* EXERCISE DESCRIPTION:
Using the listing below, set down exactly the lines starting at the line that contains "This screenshot has width=1456, height=819." and ending at the line that contains "Click date 26", both included, and no others.

* MATERIALS PROVIDED:
* * * * * * * * *
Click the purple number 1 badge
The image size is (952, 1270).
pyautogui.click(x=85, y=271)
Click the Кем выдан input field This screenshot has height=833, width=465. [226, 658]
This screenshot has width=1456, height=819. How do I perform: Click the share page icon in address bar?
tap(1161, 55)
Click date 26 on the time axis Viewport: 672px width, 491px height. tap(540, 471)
* * * * * * * * *
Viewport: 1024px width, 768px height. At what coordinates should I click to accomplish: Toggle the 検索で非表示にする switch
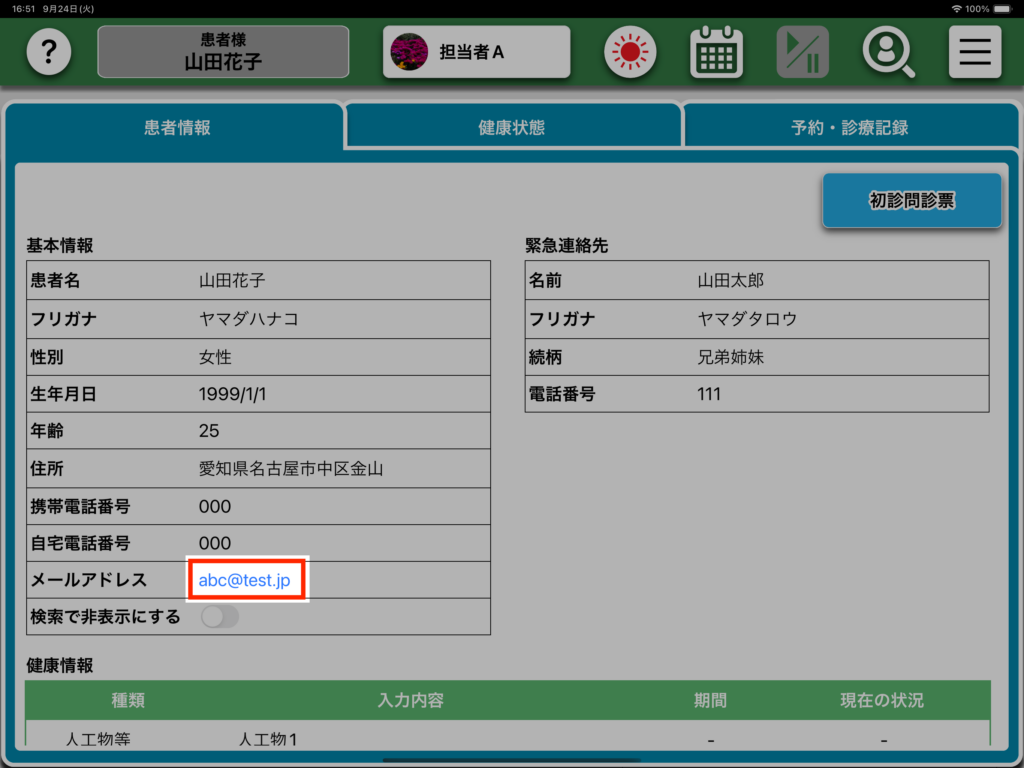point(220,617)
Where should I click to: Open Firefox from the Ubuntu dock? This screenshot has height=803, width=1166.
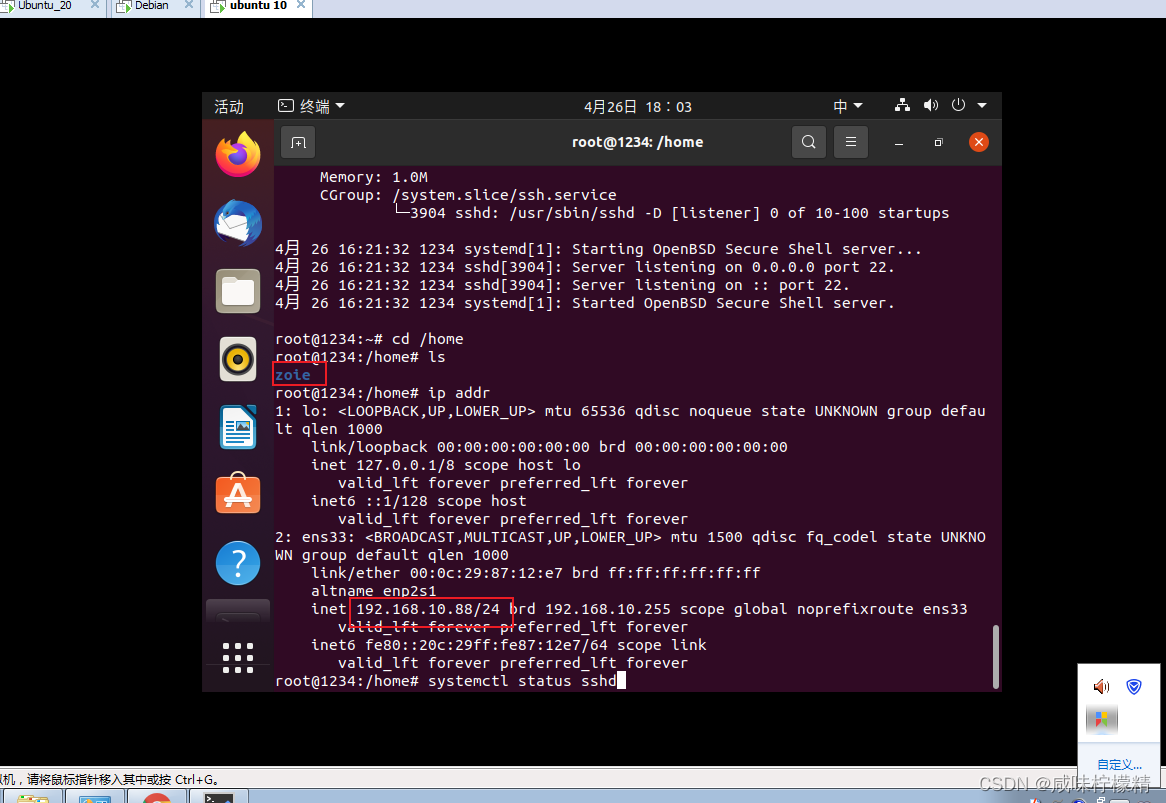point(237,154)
* * * * * * * * *
* RESULT OF THE EXERCISE:
This screenshot has width=1456, height=819. How do I perform: Click the share page icon in address bar?
tap(1161, 55)
Click date 26 on the time axis Viewport: 672px width, 491px height. tap(540, 471)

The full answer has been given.